Records from a collection:
——

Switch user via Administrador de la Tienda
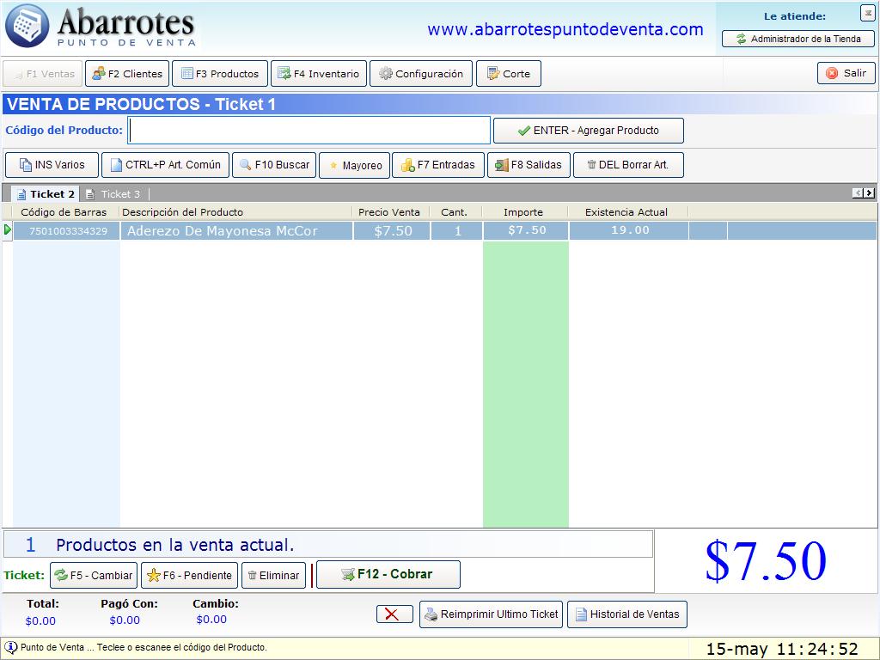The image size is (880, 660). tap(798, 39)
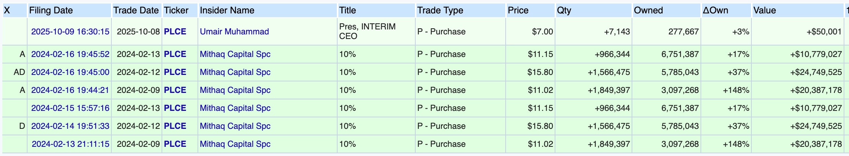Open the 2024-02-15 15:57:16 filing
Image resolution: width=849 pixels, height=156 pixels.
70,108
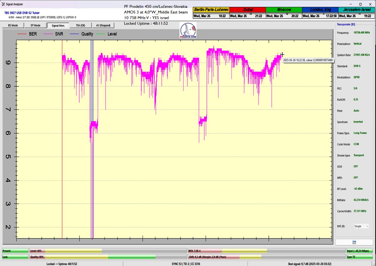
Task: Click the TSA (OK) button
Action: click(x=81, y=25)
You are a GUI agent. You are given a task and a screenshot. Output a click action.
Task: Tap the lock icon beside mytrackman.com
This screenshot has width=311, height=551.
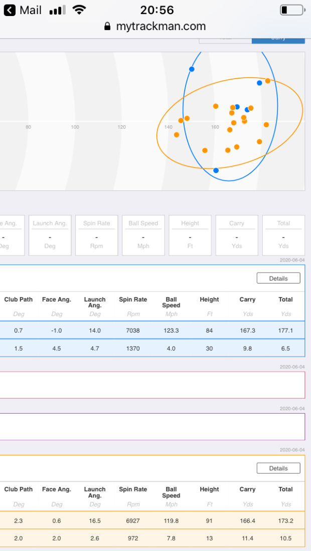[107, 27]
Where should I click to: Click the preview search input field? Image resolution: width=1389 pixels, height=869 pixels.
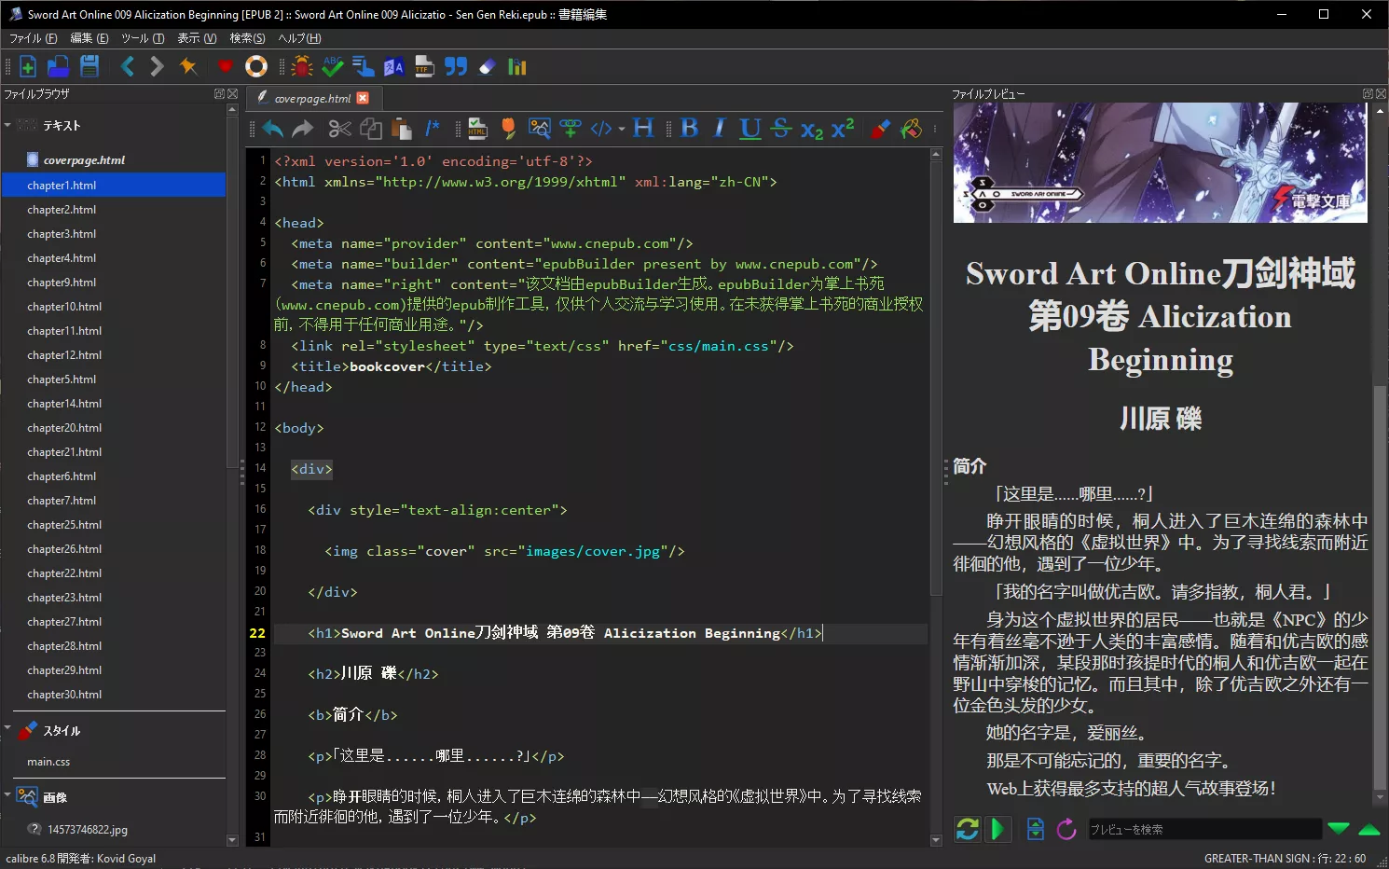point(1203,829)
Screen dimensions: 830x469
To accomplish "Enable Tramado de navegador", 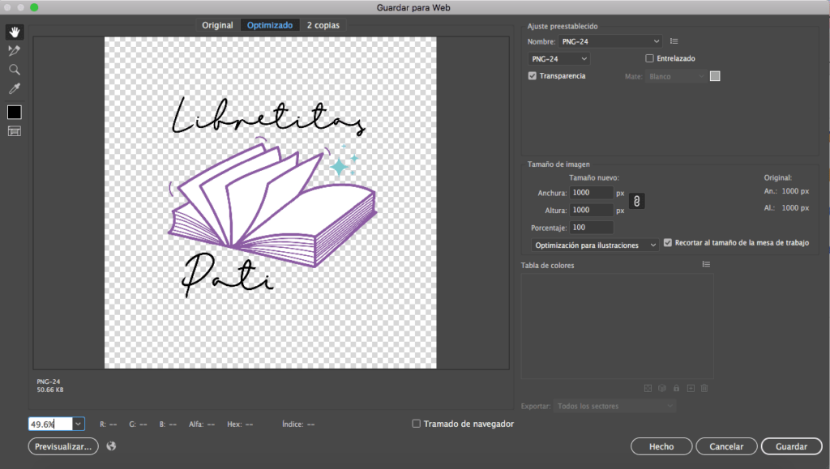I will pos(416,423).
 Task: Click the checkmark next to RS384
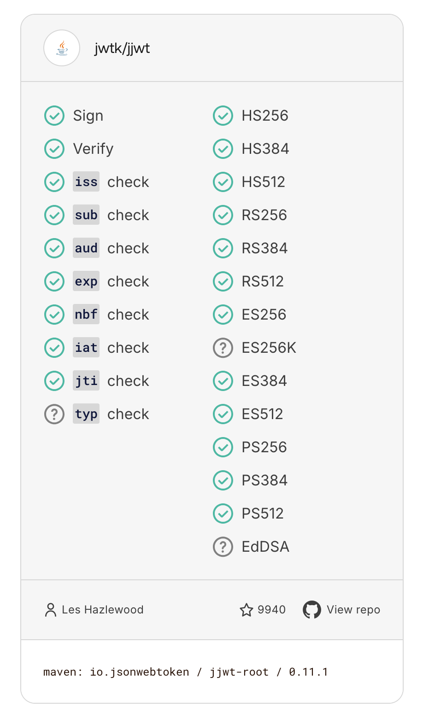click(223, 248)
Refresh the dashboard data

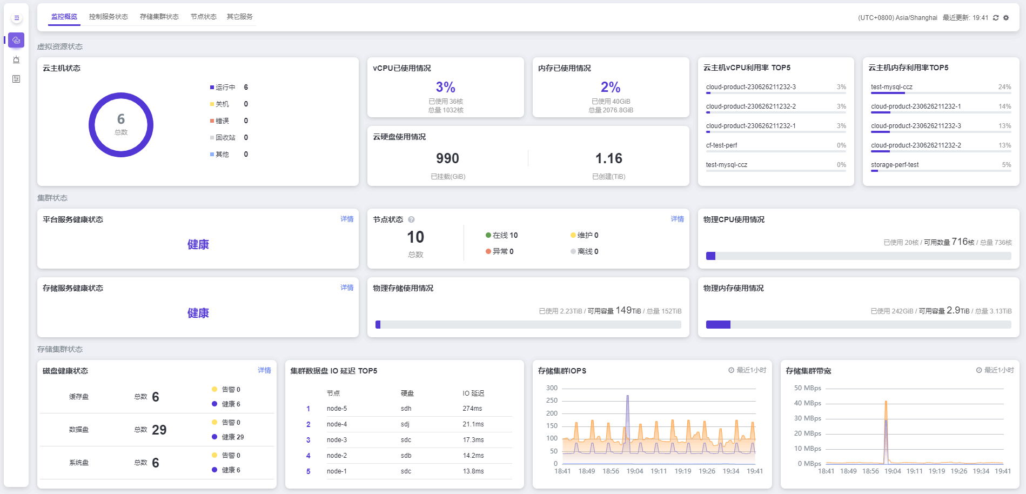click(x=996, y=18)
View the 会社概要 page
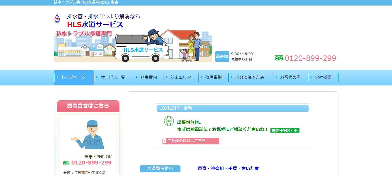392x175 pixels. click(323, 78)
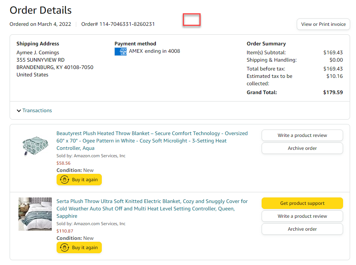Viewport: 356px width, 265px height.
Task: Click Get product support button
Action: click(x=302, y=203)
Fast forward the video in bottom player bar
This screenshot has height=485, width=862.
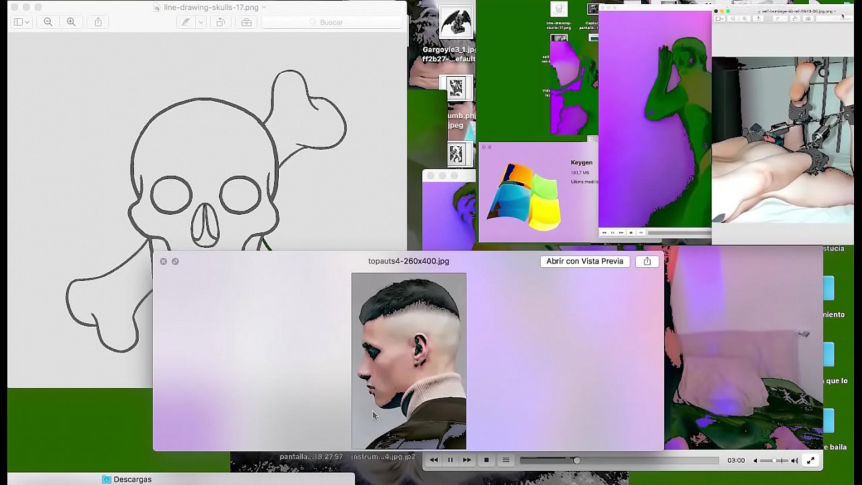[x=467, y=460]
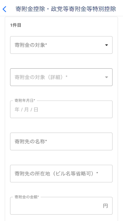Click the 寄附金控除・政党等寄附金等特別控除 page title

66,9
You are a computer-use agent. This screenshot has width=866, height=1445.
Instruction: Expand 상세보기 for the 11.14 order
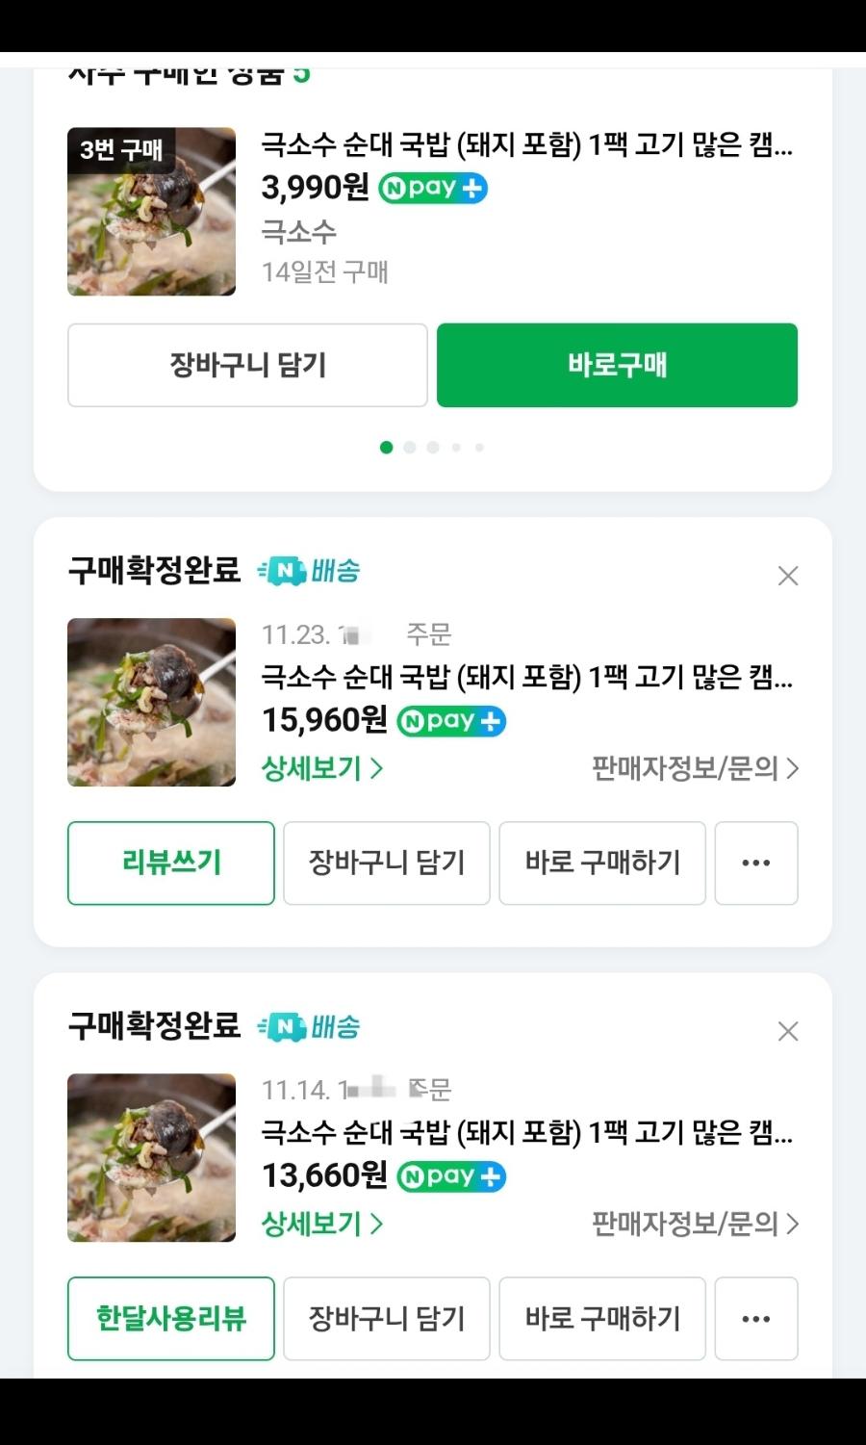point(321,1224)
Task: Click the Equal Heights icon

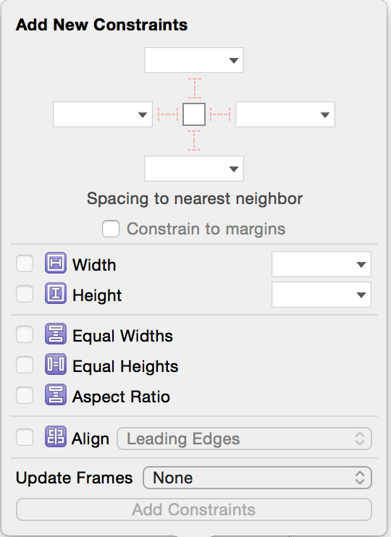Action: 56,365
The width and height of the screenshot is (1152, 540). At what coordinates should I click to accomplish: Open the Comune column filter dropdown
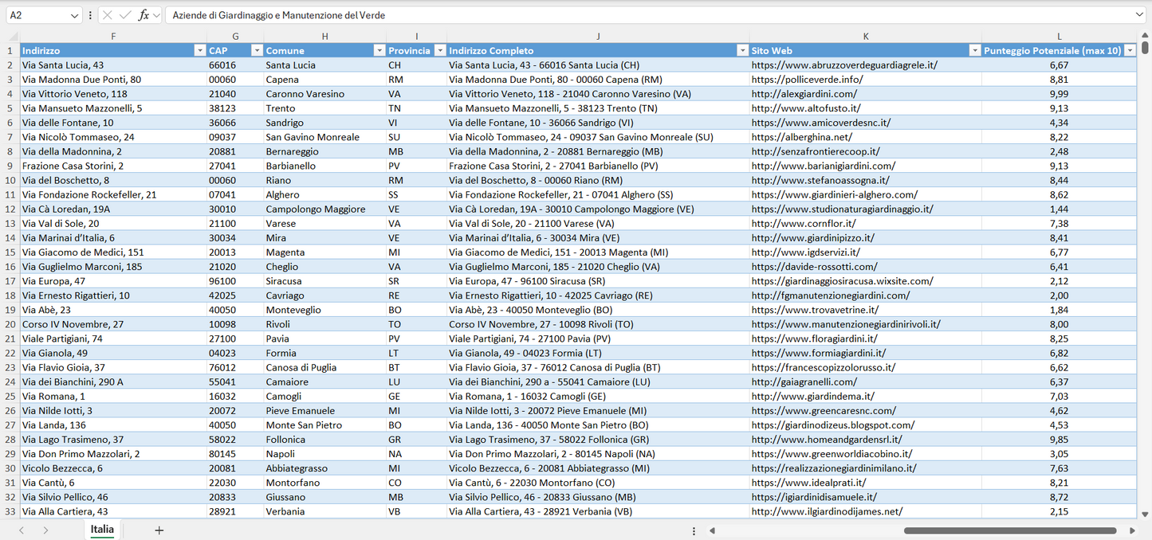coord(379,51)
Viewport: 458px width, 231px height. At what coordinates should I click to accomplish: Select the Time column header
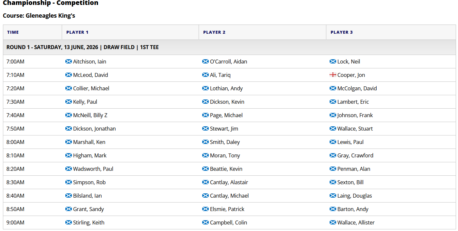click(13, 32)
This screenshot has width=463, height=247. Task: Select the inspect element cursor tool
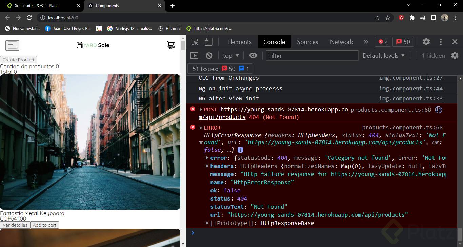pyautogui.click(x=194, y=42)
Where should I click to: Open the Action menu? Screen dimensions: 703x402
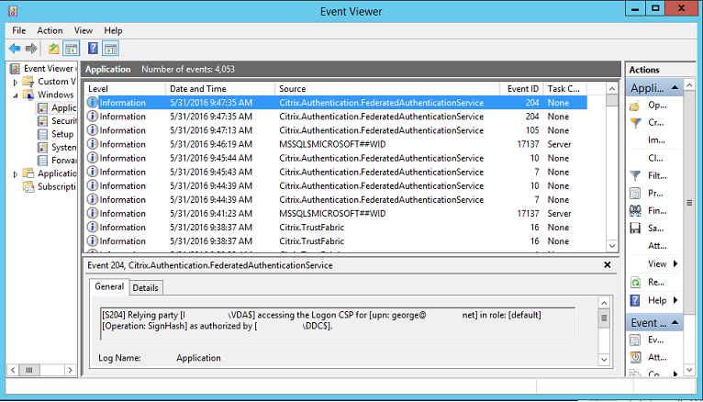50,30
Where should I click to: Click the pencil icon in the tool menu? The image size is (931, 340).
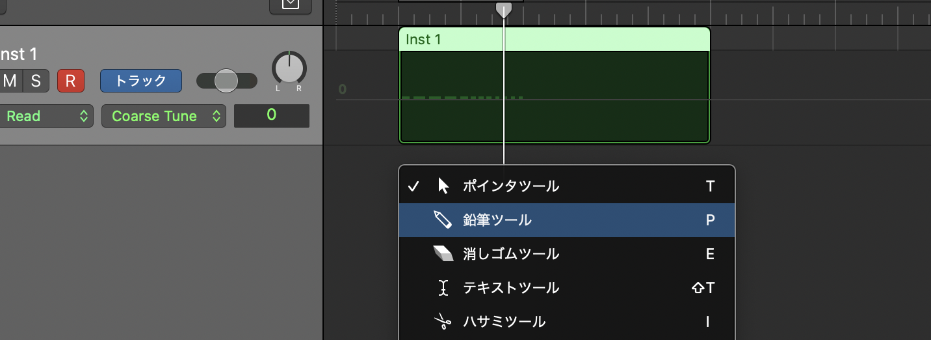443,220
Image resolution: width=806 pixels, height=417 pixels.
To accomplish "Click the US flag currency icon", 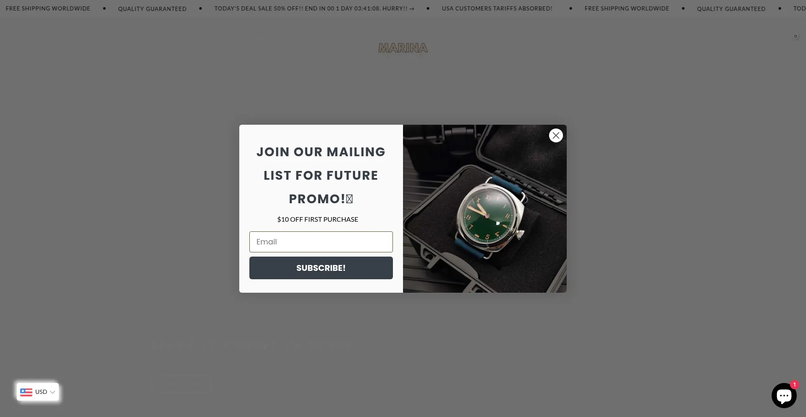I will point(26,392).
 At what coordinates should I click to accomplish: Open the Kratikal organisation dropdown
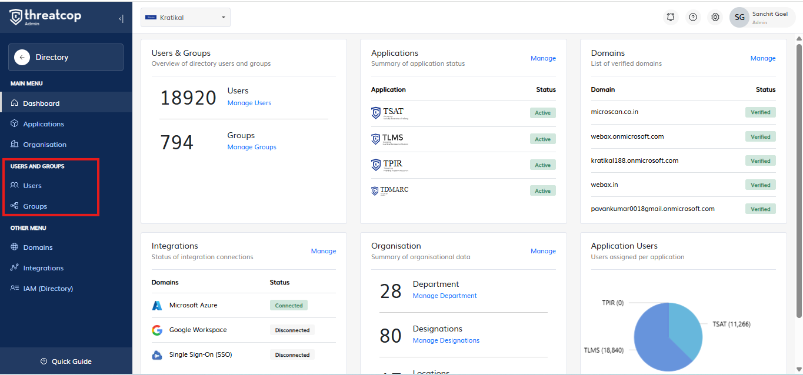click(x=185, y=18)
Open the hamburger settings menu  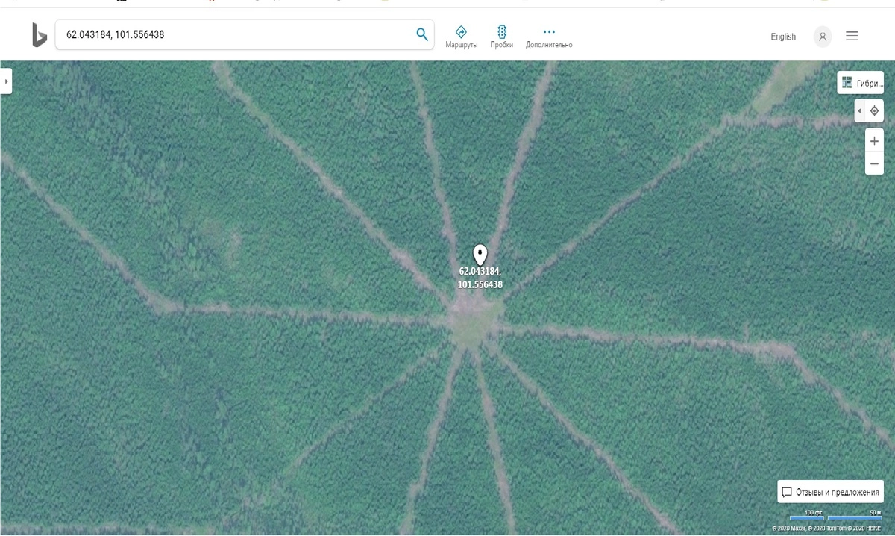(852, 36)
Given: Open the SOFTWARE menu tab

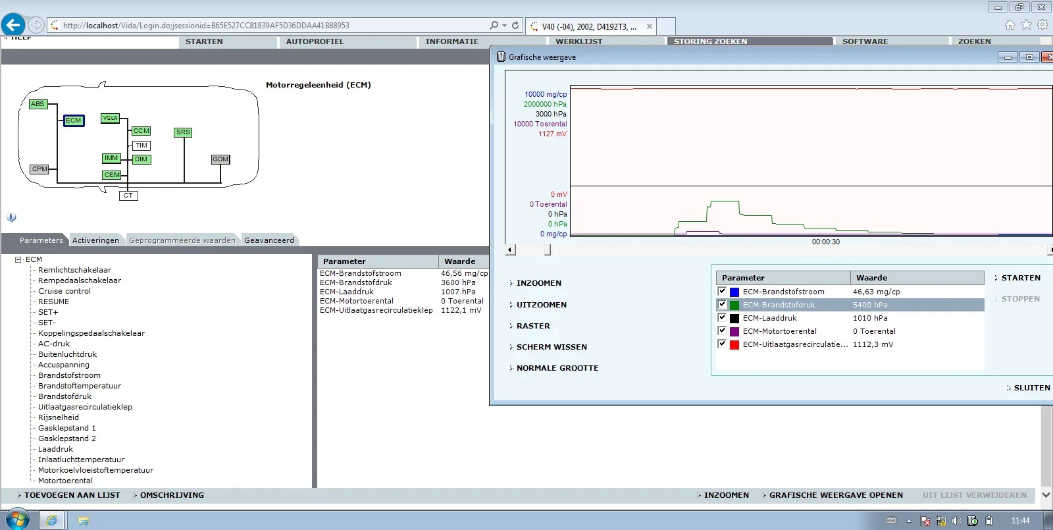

——

Your answer should be each line from the entries that includes the string "agent".

Answer box:
You are a GUI agent. You are given a task and a screenshot. Output a click action.
You are a computer-use agent. This screenshot has width=866, height=1445.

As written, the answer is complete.